Bob Lackey

Personal information
- Born: April 4, 1949 Evanston, Illinois, U.S.
- Died: June 4, 2002 (aged 53)
- Listed height: 6 ft 5 in (1.96 m)
- Listed weight: 200 lb (91 kg)

Career information
- High school: Evanston Township (Evanston, Illinois)
- College: Casper JC (1968–1970); Marquette (1970–1972);
- NBA draft: 1972: 5th round, 71st overall pick
- Drafted by: Atlanta Hawks
- Position: Shooting guard
- Number: 30

Career history
- 1972–1973: New York Nets
- Stats at Basketball Reference

= Bob Lackey =

American basketball player (1949–2002)

Robert Lackey (April 9, 1949 – June 4, 2002) was an American professional basketball player. He was born in Evanston, Illinois. Robert Lackey was born to Raymond Oliver Lackey and died from cancer in 2002.
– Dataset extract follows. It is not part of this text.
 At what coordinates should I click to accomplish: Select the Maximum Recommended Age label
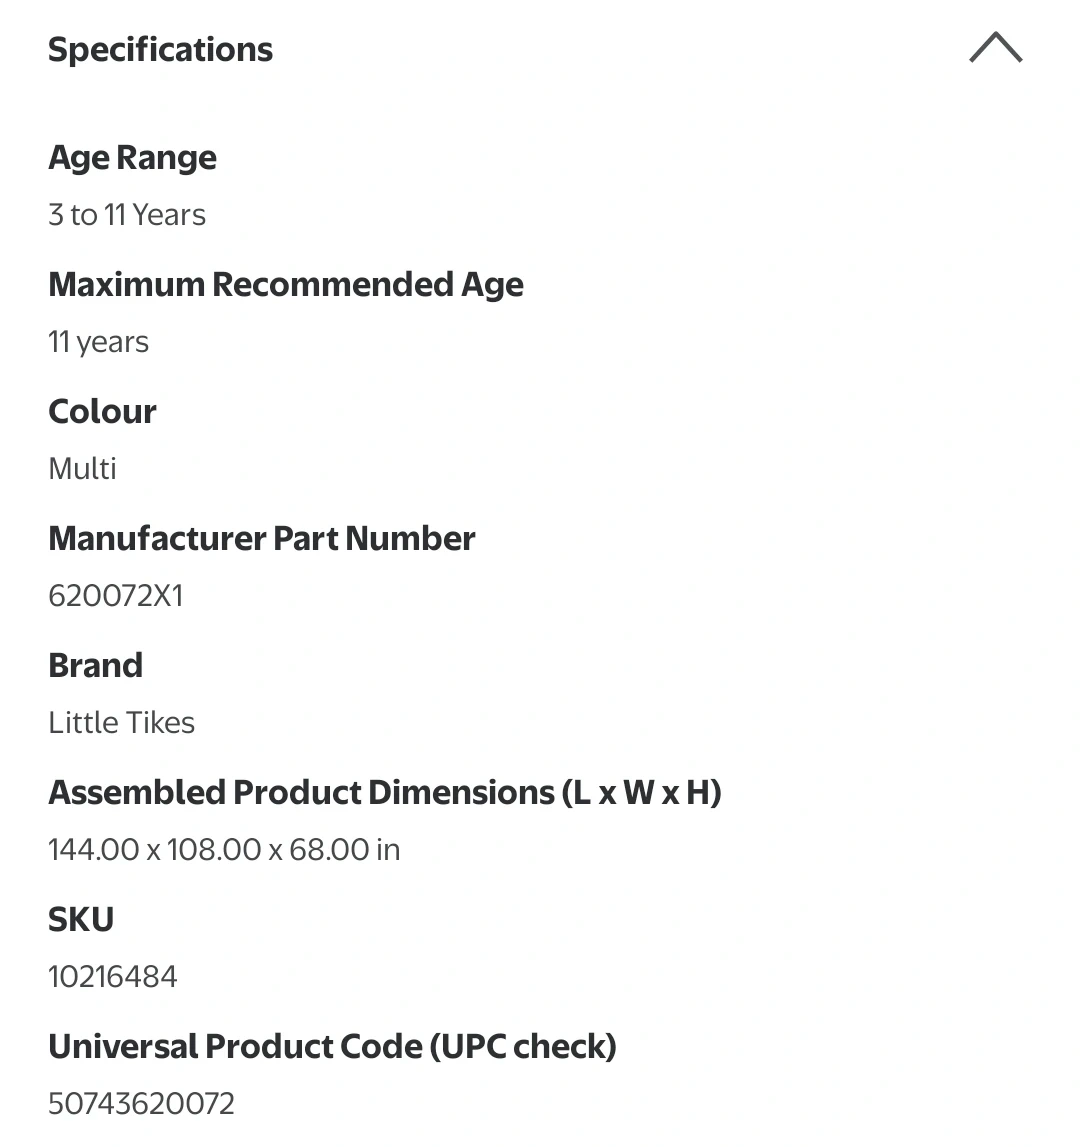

In high school at Evanston Township High School he led the team to the state championship in the 1967–1968 season with a 30–1 overall record.

Lackey played two seasons for the New York Nets of the American Basketball Association. Previously, he had been drafted in the fifth round of the 1972 NBA draft by the Atlanta Hawks. He played at the collegiate level for Casper College and with the then-Marquette Warriors, who have retired his uniform number.